Your task is to repeat the records exactly from the line containing "Gesamtausgabe der Balladen, Legenden, Lieder" onward, through the final line.

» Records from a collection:
____________

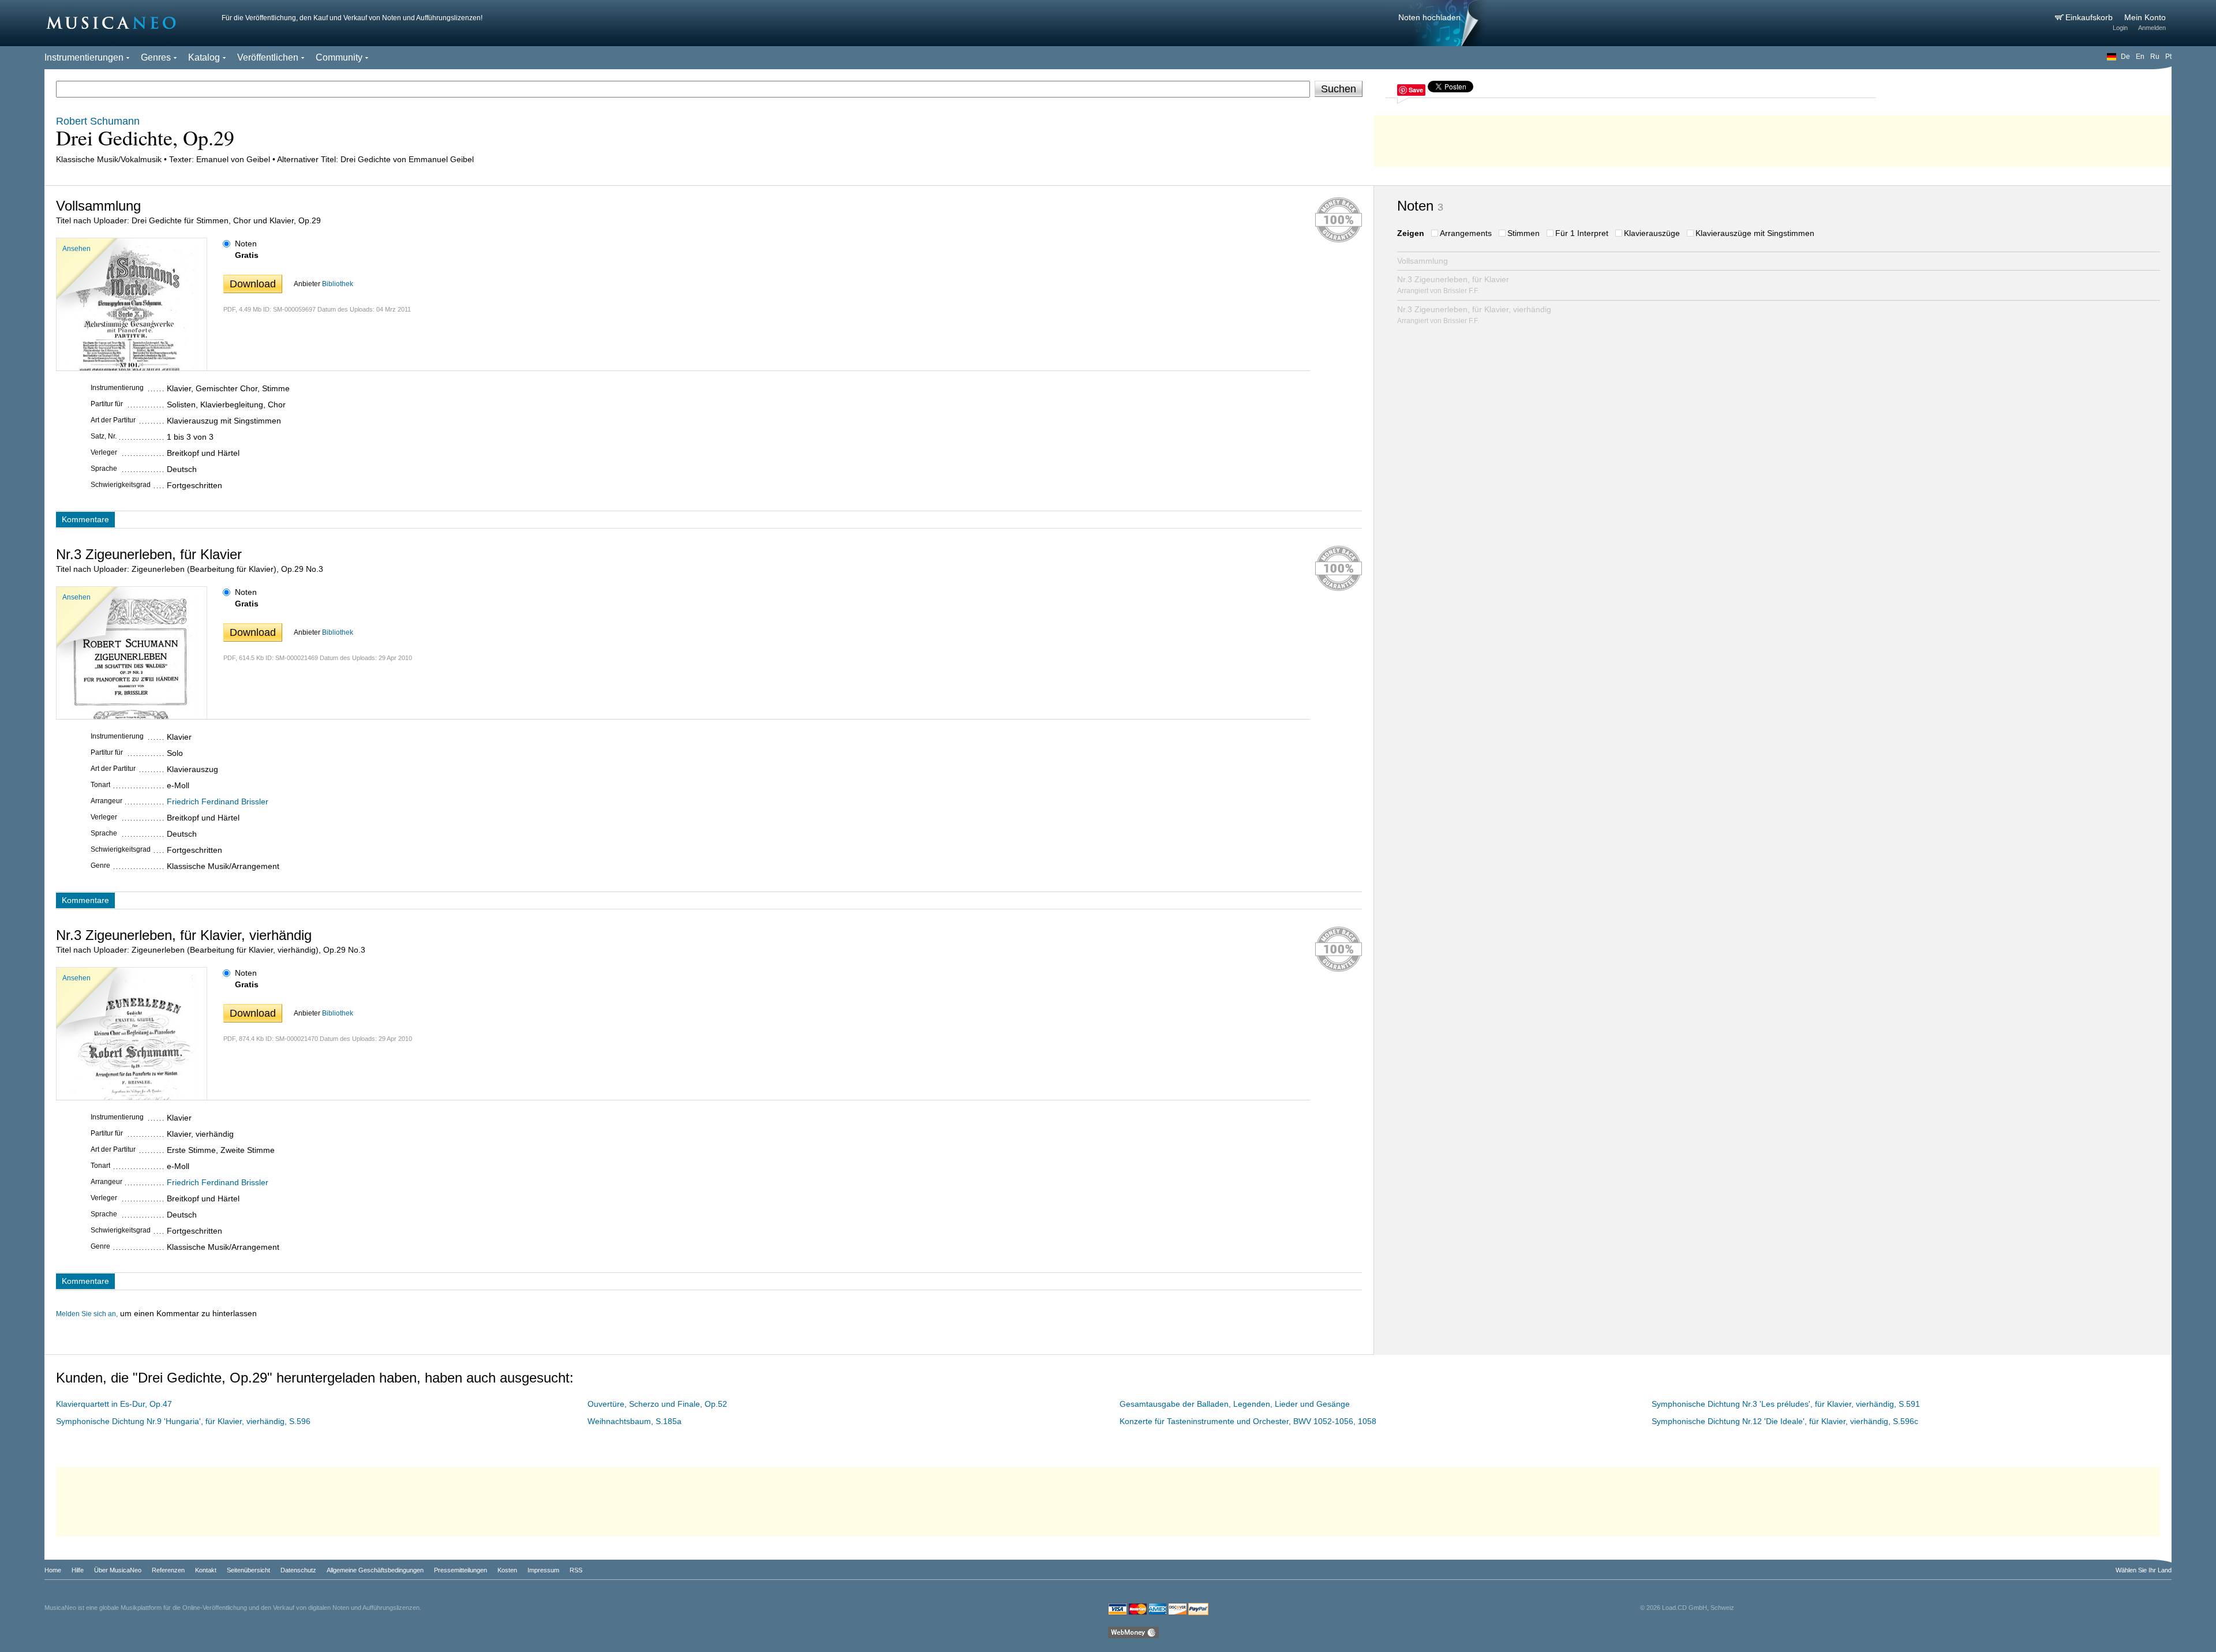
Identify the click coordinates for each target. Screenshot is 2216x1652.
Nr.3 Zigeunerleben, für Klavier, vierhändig (1474, 315)
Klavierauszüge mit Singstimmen (1754, 233)
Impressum (543, 1570)
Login (2120, 27)
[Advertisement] (1772, 138)
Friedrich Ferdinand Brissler (217, 801)
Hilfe (78, 1570)
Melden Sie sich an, (87, 1314)
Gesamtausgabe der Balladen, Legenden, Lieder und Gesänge (1235, 1403)
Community (339, 57)
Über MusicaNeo (117, 1570)
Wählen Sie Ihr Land (2144, 1570)
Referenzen (168, 1570)
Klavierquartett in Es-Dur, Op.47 (114, 1403)
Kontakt (205, 1570)
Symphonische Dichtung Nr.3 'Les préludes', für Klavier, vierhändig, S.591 (1786, 1403)
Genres (156, 57)
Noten (246, 243)
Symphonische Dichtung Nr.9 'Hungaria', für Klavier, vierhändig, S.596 (183, 1421)
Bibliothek (337, 284)
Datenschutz (298, 1570)
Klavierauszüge (1652, 233)
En (2140, 57)
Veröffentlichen (267, 57)
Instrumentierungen (83, 57)
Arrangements (1466, 233)
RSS (576, 1570)
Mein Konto (2145, 17)
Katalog (204, 57)
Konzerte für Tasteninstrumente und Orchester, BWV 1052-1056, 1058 (1248, 1421)
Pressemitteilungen (460, 1570)
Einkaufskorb (2090, 17)
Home (52, 1570)
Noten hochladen (1429, 17)
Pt (2168, 57)
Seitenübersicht (248, 1570)
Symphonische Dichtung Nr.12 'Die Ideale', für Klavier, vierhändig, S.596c (1785, 1421)
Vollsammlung (1422, 260)
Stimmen (1523, 233)
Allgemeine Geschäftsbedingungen (375, 1570)
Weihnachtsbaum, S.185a (634, 1421)
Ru (2154, 57)
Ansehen (76, 249)
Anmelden (2152, 27)
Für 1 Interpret (1581, 233)
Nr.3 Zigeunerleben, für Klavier (1453, 285)
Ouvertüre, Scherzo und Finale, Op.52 (657, 1403)
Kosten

____________

» ANSWER BOX:
Gesamtausgabe der Balladen, Legenden, Lieder und Gesänge (1235, 1403)
Community (339, 57)
Über MusicaNeo (117, 1570)
Wählen Sie Ihr Land (2144, 1570)
Referenzen (168, 1570)
Klavierquartett in Es-Dur, Op.47 (114, 1403)
Kontakt (205, 1570)
Symphonische Dichtung Nr.3 'Les préludes', für Klavier, vierhändig, S.591 (1786, 1403)
Genres (156, 57)
Noten (246, 243)
Symphonische Dichtung Nr.9 'Hungaria', für Klavier, vierhändig, S.596 (183, 1421)
Bibliothek (337, 284)
Datenschutz (298, 1570)
Klavierauszüge (1652, 233)
En (2140, 57)
Veröffentlichen (267, 57)
Instrumentierungen (83, 57)
Arrangements (1466, 233)
RSS (576, 1570)
Mein Konto (2145, 17)
Katalog (204, 57)
Konzerte für Tasteninstrumente und Orchester, BWV 1052-1056, 1058 (1248, 1421)
Pressemitteilungen (460, 1570)
Einkaufskorb (2090, 17)
Home (52, 1570)
Noten hochladen (1429, 17)
Pt (2168, 57)
Seitenübersicht (248, 1570)
Symphonische Dichtung Nr.12 'Die Ideale', für Klavier, vierhändig, S.596c (1785, 1421)
Vollsammlung (1422, 260)
Stimmen (1523, 233)
Allgemeine Geschäftsbedingungen (375, 1570)
Weihnachtsbaum, S.185a (634, 1421)
Ru (2154, 57)
Ansehen (76, 249)
Anmelden (2152, 27)
Für 1 Interpret (1581, 233)
Nr.3 Zigeunerleben, für Klavier (1453, 285)
Ouvertüre, Scherzo und Finale, Op.52 (657, 1403)
Kosten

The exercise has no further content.